# ECM8000 with Xenyx502



## imazed (Nov 30, 2010)

Thanks to your great software and guides I have installed REW and have learned a lot.
I bought an ECM8000 mic and Xenyx502 as this set up has been recommended elswhere in this forum.
My problem is that I can't get the mic to work.
I Unplugged the mic and looked for a phantom voltage on pins of the xlr conector - there is nothing.
Can anyone tell me :-
Are there two versions of the Xenyx502? One with phantom supply and one without or is my test telling us nothing?
Thanks in advanced


----------



## SAC (Dec 3, 2009)

Xenyx502 Manual p.8

You have to turn phantom power on.


----------



## EarlK (Jan 1, 2010)

> Are there two versions of the Xenyx502? One with phantom supply and one without ?


- Yes, the older 502 didn't have phantom power . 
- If you bought yours new recently, take it back & exchange it for more current product ( you must have gotten old stock ) .
- To the best of my knowledge, there's no visual difference between the old & new .

<> EarlK


----------



## imazed (Nov 30, 2010)

There is no Switch to turn it on!


----------



## imazed (Nov 30, 2010)

Earl,
Thanks, very helpful. Unfortunately cannot return it as I have had it for over a year.
At least I won't waste time trying to get it working.
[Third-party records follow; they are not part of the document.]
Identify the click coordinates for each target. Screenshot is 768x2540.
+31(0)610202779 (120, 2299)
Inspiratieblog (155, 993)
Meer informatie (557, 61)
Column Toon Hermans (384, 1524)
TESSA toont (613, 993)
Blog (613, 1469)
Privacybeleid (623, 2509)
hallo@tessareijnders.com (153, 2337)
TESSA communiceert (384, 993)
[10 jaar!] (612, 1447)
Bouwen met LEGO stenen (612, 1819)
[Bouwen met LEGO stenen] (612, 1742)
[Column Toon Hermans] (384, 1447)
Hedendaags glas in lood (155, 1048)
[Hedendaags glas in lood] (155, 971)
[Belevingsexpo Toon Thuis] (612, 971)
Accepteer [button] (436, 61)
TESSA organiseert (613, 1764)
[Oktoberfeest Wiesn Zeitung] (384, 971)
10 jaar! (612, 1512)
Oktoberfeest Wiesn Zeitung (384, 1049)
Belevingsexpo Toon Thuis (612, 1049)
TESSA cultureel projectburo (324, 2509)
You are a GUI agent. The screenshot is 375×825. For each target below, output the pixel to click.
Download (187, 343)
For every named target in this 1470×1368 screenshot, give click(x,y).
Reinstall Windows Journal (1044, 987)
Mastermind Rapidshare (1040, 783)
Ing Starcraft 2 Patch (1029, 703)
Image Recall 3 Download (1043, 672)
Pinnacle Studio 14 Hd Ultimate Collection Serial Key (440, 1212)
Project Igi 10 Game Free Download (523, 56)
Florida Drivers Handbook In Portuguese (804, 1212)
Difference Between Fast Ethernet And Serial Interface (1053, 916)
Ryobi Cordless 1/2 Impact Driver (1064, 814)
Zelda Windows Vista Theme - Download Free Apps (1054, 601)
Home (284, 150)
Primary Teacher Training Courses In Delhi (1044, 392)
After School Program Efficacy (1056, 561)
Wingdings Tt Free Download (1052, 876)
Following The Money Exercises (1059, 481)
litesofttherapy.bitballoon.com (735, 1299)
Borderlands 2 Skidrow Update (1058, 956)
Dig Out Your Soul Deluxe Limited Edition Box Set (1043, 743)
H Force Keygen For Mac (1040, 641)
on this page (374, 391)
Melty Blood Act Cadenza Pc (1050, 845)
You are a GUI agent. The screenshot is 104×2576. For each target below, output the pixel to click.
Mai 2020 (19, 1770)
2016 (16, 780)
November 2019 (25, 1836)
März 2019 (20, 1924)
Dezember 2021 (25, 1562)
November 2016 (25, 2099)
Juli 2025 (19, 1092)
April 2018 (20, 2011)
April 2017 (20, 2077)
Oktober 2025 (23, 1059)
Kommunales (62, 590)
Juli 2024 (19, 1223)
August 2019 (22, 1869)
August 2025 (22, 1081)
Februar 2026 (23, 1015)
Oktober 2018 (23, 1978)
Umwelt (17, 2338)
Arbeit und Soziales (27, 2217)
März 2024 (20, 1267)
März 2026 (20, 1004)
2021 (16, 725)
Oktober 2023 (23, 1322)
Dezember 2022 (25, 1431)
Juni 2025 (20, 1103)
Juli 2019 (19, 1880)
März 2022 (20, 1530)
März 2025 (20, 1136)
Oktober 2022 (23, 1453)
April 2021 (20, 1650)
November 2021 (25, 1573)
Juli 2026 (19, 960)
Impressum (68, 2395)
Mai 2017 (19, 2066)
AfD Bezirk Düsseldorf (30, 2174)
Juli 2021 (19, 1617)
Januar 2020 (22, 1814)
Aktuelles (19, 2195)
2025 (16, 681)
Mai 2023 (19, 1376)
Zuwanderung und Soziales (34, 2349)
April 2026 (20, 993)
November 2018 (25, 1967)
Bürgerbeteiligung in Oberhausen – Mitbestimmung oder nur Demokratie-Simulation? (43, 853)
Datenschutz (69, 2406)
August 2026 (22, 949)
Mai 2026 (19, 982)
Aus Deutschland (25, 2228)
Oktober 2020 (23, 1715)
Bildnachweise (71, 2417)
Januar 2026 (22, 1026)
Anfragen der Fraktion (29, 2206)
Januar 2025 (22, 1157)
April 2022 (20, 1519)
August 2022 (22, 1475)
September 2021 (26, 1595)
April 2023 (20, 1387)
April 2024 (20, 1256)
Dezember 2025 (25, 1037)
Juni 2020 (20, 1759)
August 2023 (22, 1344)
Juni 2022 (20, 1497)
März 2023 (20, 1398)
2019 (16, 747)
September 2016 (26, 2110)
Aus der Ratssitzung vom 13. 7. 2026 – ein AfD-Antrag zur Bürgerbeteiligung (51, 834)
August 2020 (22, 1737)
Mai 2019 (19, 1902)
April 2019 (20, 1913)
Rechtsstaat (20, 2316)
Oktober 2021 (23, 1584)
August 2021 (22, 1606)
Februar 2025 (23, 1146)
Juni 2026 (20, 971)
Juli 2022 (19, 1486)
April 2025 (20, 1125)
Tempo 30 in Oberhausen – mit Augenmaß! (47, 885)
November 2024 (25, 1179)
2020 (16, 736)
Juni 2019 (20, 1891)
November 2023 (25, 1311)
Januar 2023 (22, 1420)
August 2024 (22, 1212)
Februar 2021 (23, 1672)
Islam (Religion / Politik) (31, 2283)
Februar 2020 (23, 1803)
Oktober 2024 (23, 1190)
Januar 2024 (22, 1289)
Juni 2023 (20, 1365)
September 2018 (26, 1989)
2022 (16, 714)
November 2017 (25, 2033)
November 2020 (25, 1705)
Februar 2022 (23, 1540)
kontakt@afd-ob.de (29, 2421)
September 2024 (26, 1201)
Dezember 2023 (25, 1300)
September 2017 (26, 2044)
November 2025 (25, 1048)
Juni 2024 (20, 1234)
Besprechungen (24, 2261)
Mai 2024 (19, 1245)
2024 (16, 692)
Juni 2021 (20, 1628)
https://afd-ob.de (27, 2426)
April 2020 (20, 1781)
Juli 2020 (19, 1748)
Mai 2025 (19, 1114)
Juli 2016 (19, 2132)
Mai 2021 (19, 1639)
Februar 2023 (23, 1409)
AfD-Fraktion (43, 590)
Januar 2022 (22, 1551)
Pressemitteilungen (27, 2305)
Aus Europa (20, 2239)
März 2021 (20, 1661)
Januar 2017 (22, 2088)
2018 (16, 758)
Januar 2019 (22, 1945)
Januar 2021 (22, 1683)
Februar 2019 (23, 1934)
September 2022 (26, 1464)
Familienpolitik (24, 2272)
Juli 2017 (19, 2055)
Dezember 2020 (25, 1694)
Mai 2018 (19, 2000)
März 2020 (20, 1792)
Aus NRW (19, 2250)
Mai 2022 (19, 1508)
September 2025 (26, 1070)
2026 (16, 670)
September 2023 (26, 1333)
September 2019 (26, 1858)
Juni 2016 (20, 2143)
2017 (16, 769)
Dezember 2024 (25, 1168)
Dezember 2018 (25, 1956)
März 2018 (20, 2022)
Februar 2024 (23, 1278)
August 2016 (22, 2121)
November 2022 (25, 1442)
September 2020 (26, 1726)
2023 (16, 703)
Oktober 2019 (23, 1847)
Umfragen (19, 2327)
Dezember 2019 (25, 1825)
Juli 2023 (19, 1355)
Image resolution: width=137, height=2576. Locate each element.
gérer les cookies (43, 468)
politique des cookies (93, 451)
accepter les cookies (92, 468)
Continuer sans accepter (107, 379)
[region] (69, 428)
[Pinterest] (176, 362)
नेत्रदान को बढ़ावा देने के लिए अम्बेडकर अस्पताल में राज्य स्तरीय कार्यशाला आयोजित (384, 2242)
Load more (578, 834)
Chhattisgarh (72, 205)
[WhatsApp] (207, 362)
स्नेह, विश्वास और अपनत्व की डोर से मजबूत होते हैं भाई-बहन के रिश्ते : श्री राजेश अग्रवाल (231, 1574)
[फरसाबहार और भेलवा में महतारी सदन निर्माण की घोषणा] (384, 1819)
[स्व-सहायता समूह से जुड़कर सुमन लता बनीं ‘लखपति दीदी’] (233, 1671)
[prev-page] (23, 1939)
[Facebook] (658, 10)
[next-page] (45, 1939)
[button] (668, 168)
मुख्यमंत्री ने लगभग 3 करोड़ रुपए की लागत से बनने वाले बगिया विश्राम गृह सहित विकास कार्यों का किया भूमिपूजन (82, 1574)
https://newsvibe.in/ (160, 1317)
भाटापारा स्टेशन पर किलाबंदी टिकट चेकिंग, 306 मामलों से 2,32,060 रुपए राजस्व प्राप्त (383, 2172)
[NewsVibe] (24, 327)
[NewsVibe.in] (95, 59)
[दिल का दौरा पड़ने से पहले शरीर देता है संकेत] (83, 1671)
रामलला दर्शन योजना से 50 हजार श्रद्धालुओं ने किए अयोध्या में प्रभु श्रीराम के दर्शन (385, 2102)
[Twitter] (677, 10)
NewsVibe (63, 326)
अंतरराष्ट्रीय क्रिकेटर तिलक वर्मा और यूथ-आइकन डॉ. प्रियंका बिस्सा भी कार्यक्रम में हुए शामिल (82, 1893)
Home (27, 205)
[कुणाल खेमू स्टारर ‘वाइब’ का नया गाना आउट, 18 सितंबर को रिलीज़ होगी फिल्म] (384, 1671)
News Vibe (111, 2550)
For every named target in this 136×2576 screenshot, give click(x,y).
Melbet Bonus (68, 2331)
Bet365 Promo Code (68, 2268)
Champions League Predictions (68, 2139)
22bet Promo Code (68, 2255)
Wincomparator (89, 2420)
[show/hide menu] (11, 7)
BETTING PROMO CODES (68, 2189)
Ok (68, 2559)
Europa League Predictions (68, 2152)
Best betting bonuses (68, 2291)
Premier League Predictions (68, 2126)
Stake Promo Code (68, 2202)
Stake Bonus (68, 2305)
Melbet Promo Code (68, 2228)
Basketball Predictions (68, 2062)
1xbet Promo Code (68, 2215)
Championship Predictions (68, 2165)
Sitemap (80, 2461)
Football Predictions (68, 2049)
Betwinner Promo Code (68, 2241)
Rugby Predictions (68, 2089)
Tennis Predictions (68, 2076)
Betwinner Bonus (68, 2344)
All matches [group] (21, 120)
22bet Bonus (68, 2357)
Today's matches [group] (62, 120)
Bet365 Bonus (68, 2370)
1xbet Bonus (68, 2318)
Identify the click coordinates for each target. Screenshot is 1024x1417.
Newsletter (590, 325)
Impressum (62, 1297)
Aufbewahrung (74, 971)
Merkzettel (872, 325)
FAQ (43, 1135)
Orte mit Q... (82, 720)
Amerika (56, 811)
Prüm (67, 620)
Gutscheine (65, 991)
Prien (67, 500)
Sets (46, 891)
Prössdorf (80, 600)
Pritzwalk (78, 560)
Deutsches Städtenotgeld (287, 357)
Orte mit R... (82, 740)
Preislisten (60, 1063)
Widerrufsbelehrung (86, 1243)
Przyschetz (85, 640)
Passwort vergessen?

I will source another Phantom supply.
Thanks again


----------



## SAC (Dec 3, 2009)

Quite frankly, all of the phantom power modules of which I am aware cost more than a _new _Xenyx502.

Buy a new unit and try to turn this one over on EBay or Craigslist.


----------



## imazed (Nov 30, 2010)

Thanks , I had just about come to the same conclusion so I will take your advice.


----------